NEW evidence shows that aspirin could save more than 7000 lives a year

in the UK and 100,000 worldwide through its ability to prevent blood

clots forming.

Results of international studies involving 140,000 patients in 300

clinical trials published today suggest long-term therapy should be

considered for almost everyone at risk of heart failure or a stroke.

Just half an aspirin a day can help people who have suffered heart

attacks or strokes.

Although doctors knew of the ability of aspirin to prevent blood

clots, the new evidence shows an even wider range of patients would be

helped, according to a report in the British Medical Journal.

Dr Rory Collins, British Heart Foundation senior research fellow and

co-director of the Clinical Trial Service Unit at Oxford, said: ''The

evidence of benefit is now clear for a wide range of people who are at

high risk of heart attack or stroke.

''We now know that aspirin works about as well for women as for men,

for the elderly as for the middle-aged, for those with high blood

pressure as well as those with normal blood pressure and in diabetics

and non-diabetics.''

Meanwhile, a team of scientists today warned that measuring

cholesterol levels should not be used as a method of screening for

future heart disease deaths.

They have found up to three-quarters of heart disease deaths in this

country would not have been predicted through cholesterol screening.
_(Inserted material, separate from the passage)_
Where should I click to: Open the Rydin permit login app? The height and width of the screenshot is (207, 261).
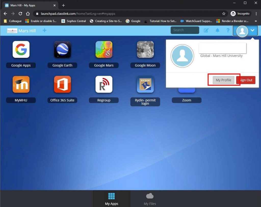click(x=145, y=84)
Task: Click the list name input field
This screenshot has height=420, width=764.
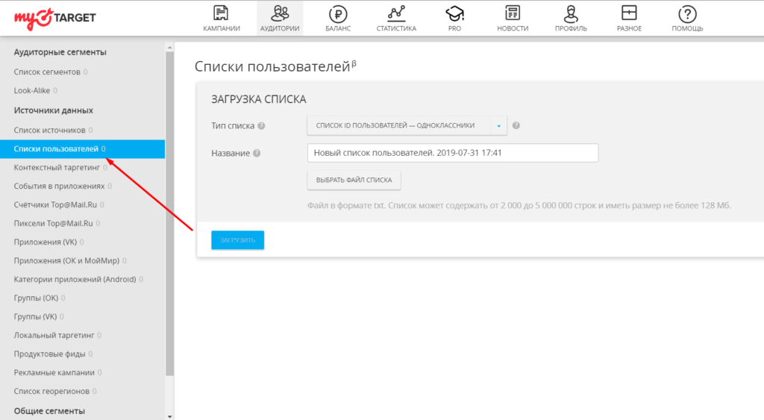Action: 452,153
People could also receive false assurances from measuring their

cholesterol level.

The findings of the study, reported in The Lancet and carried out by

scientists from St Bartholemew's Hospital, London, working with

researchers in the United States, are based on a 12-year study of 21,500

men in the UK.

They conclude that cholesterol measurement is ''too unreliable'' to be

a satisfactory method of prediction.

The study showed tests cannot discriminate accurately enough for

doctors to recommend changes in lifestyle, diet, or possible life-long

drug therapy.

Most people in the UK have cholesterol levels that are too high.

Researchers found there was too little variation between people in the

UK, for screening to be effective in preventing heart disease.